I cast a look around the table, taking in Nolan’s even expression and Lex’s gaze as he watches the people outside of the booth. Twisting my fingers around my glass, I lift it to my lips and take a long drink. The fruity and light flavor hits my tongue and I sigh as it eases my somewhat raw throat.
“So…” I begin. “What’s the reason for this trip?”
At once, all three pairs of eyes are on me. “What do you mean?” Nolan asks. “We’re visiting Eastpoint tomorrow for a tour. We told you that.”
I snort. If they think I bought that, then they’re not as smart as I originally gave them credit for. Placing a single finger atop the rim of my glass, I arch an eyebrow in his direction. “I’m sure that’s true,” I tell him, “but there’s something else going on, isn’t there?”
Silence meets that question, and I know I’m right.
“Does it have to do with Darrio Vargas?” At my question, Gio stiffens and shoots Nolan a look. It’s not worry or even accusation, but more of an expression that begs him to figure out how to get out of this conversation without giving me any of the information I’m asking for.

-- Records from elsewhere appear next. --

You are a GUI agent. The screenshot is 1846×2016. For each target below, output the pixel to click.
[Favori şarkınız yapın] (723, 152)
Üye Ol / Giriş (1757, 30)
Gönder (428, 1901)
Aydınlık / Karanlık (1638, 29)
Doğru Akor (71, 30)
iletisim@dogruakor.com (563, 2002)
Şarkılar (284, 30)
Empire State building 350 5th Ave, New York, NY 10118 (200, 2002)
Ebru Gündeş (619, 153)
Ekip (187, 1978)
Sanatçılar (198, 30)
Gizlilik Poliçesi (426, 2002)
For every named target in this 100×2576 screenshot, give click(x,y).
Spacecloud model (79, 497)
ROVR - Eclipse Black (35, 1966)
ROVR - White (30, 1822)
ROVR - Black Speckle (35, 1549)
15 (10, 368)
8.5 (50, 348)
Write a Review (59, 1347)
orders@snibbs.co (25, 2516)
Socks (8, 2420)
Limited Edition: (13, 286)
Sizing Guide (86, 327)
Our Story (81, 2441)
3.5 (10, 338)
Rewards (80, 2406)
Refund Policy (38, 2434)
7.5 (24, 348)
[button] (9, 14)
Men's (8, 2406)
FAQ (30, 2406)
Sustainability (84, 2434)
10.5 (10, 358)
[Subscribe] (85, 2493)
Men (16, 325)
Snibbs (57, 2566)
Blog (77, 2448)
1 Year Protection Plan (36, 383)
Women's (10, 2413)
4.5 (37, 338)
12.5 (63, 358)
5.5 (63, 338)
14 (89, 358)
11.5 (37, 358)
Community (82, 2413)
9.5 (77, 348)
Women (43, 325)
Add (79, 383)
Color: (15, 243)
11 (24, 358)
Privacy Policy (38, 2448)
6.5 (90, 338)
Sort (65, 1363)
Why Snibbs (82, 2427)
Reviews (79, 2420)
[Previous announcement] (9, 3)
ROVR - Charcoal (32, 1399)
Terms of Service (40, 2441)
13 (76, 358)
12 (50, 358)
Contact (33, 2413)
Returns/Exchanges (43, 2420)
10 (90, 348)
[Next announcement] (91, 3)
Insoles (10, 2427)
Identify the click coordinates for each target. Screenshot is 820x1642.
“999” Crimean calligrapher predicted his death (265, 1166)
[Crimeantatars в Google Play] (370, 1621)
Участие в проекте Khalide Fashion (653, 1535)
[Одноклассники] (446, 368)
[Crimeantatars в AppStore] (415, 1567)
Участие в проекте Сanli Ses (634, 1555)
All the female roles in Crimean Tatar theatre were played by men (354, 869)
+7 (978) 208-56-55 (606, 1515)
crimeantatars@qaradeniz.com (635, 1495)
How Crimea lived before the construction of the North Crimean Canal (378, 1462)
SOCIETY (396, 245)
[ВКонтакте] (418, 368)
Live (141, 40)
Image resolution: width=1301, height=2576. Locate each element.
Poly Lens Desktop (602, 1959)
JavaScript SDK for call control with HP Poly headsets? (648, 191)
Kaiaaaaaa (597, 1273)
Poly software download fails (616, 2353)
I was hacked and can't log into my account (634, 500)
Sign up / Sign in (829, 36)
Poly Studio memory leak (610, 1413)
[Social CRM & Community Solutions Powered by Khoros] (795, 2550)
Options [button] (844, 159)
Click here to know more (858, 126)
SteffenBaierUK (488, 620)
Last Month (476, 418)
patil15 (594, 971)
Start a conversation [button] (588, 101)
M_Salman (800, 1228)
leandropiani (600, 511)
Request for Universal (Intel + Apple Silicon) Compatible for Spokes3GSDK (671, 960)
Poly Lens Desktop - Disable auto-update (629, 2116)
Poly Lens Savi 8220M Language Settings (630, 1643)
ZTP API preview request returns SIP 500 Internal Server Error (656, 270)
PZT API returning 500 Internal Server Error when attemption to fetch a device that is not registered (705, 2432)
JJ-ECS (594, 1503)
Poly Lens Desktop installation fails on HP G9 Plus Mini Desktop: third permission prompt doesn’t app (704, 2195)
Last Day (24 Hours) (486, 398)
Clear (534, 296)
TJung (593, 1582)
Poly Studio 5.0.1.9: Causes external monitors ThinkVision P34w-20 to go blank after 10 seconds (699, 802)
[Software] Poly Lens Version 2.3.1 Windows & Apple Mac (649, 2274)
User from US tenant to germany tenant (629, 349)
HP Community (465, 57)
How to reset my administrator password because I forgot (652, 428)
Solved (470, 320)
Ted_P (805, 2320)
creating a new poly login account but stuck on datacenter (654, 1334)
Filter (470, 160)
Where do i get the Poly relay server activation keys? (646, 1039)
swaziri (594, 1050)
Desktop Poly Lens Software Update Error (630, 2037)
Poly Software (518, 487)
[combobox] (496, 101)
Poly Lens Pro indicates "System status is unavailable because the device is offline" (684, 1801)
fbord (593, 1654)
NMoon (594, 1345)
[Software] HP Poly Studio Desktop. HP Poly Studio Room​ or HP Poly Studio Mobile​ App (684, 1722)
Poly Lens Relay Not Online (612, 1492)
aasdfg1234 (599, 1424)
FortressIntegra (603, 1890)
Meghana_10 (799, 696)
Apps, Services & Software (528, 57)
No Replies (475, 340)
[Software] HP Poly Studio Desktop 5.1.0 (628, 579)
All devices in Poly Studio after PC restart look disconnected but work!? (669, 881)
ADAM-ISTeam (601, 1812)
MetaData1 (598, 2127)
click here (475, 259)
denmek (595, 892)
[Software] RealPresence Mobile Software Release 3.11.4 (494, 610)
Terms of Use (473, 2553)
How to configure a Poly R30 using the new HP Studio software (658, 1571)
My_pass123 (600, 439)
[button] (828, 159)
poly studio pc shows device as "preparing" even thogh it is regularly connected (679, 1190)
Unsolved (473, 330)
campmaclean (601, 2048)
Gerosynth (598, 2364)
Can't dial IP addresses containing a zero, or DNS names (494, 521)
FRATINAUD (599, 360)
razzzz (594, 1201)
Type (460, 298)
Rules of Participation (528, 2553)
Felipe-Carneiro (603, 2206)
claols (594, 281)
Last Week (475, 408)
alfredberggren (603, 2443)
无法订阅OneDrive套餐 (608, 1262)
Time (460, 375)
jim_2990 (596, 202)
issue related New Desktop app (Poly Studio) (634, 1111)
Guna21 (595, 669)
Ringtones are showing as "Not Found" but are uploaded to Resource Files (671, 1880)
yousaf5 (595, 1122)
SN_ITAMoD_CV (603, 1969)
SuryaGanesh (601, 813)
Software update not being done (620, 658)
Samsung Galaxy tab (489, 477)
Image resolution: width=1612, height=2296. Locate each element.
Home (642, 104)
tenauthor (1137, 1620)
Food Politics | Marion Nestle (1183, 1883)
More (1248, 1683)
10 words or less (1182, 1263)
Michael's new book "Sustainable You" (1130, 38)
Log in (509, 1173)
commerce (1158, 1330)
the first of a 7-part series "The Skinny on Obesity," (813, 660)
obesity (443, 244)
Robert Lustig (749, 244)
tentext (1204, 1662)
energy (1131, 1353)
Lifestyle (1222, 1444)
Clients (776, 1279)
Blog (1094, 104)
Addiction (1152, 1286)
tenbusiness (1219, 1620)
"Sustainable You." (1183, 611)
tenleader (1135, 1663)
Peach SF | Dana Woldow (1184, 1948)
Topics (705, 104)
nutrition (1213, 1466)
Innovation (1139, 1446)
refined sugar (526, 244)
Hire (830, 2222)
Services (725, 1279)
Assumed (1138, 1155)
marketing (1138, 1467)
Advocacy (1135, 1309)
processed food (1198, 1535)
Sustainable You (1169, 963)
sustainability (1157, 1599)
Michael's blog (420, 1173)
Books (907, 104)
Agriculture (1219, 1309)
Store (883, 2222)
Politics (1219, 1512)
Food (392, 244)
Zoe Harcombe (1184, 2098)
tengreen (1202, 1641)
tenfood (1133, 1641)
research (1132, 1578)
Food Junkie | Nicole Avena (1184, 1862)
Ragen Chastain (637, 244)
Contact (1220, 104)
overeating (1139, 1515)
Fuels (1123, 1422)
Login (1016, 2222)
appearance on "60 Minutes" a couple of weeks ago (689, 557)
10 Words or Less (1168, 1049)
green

One thing I know, though, is that the Scorpion Kings don’t make plans for nothing. They’re here, in Eastpoint, for a reason, and with the way they all stiffened at the mention of Darrio Vargas, I think I already know. My next question is… why? Why do they work for him when it seems clear that Gio doesn’t care for his dad? Do they not have a choice?
The Scorpion Kings don’t strike me as the type of men who bow to others’ will, at least not without a reason. If I’m going to start letting them in again, then I need to be fully in. I need to knoweverything.
As soon as that thought occurs to me, I realize that it’s too late. I’ve already started letting them in again. Even before I knew what I was doing. Shaking off that reminder, I lock my jaw and lift my gaze to Nolan’s. He’s their leader, therefore, he’s the one I need to break.
Dark-brown eyes with threads of crimson woven through them peer back at me as he carefully lifts the neck of his beer to his lips and takes a long drag from the bottle. A beat passes where the only sound is that of the music and chatter outside of the booth.
Nolan sets his beer back down. “Don’t ask questions when you’re not ready for the answers.”
I lean forward, shrugging off Lex’s arm. “Who are you to tell me I’m not fucking ready?”
He doesn’t back away from my challenge. “The one with the answers, Princess.” Nolan reaches up and touches the tip of my nose. “Just enjoy this little vacation for now and don’t worry about what we do in the shadows.”
Ice fills my veins, coating my arteries in frost. “I will find out what you’re hiding,” I warn him.
Nolan frowns. “I’m saying this for your own good, Juliet,” he says, dropping his voice into that deep baritone that’s almost raspy. “Don’t stick your nose where it doesn’t belong, and everything you want will happen. You’ll graduate and you’ll leave Silverwood behind and you’ll end up here one day—at Eastpoint.”
My desire for that exact outcome overwhelms me. Escaping Silverwood. Moving to Eastpoint. Actually making it into college—possibly using that program they were talking about. I want it so bad that I ache with it. But that doesn’t mean I’m going to turn a blind eye to whatever they’re doing.
If they’re going to be in my life, if they truly won’t leave me the fuck alone, then what they do will eventually affect me. Whether I want it to or not. The fact that they won’t tell me is suspicious. I cast a look to one side, taking in Lex’s dispassionate expression and Gio’s downward gaze as he picks at the label on the beer bottle in front of him.
I closed my eyes to everyone around me before. I ignored any and all signs of my parents falling apart, of my best friend’s betrayal, or my ex’s betrayal. I can’t do that anymore. I won’t.